Si l’on considère l’ensemble, Wick pourrait presque être considéré comme un film d’urban fantasy. La construction du monde est un smorgasbord de quasi-indifférence, mais trop élégante pour être critiquée. Nous n’avons pas besoin de savoir pourquoi le type qui supervise le Haut Temple vit dans le désert ; il le fait, c’est tout. Bien sûr, John se lance dans une quête pour trouver cet homme en escaladant d’interminables dunes de sable sous un soleil de plomb et des cieux étoilés. Et lorsque Reeves retrouve son partenaire de Matrix, Laurence Fishburne, on ne peut pas faire plus conscient de soi. Fishburne mâche le travail avec délectation, demandant à un Wick trahi : « Tu es en colère, John ? ». Ce à quoi Wick, une machine à tuer perpétuellement épuisée au cœur d’or brisé, répond par la formule classique de Keanu Reeves : « Ouais ». Il est impassible mais féroce, résumant en un mot l’équilibre tonal de la franchise.

Quelle est la suite de la franchise John Wick ?

Avec John Wick : Chapter 4 à l’horizon, plusieurs facteurs sont garantis. Nous en apprendrons davantage sur l’univers déjanté de Wick et sur les personnes qui l’habitent ; un carnage vicieusement créatif est une évidence.
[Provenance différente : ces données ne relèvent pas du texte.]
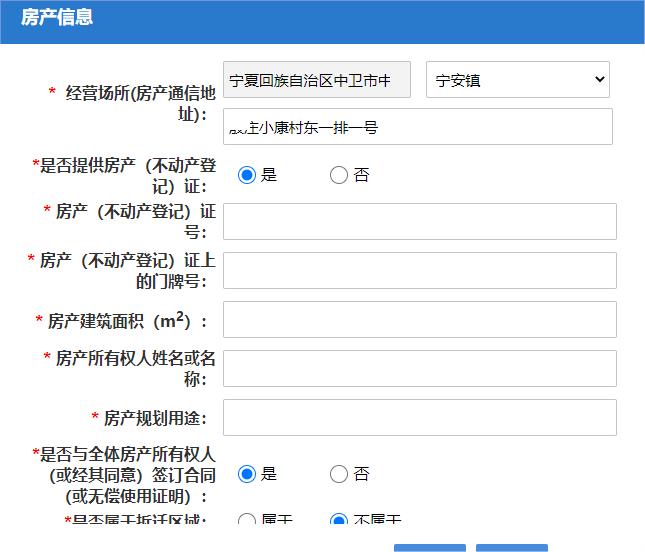
Task: Choose 不属于 for 拆迁区域
Action: coord(339,520)
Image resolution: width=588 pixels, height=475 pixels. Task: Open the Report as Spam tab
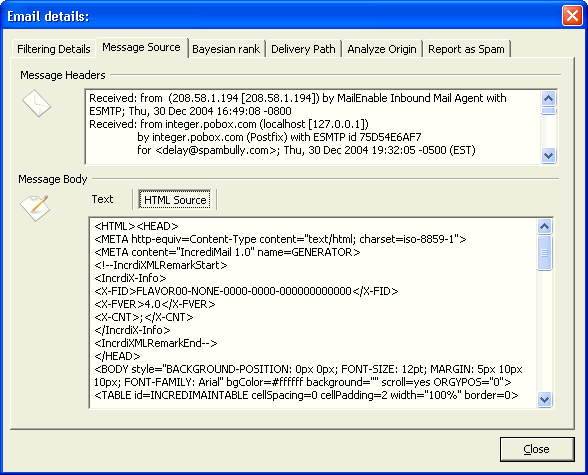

Le légendaire Donnie Yen affrontera Reeves dans une confrontation cinématographique qui fera date. Pour le reste, les fans ne peuvent que deviner, car Wick ne se plie pas aux règles du film d’action, même si ses créateurs vénèrent l’histoire artistique du gun-fu. D’une manière ou d’une autre, cet équilibre unique entre satire caricaturale, effusions de sang radicalement inventives et examen de la psychologie d’un homme douloureusement triste qui ne sait pas pourquoi il doit vivre, se fond dans un ensemble cohérent qui constitue l’une des franchises d’action les plus satisfaisantes du cinéma moderne.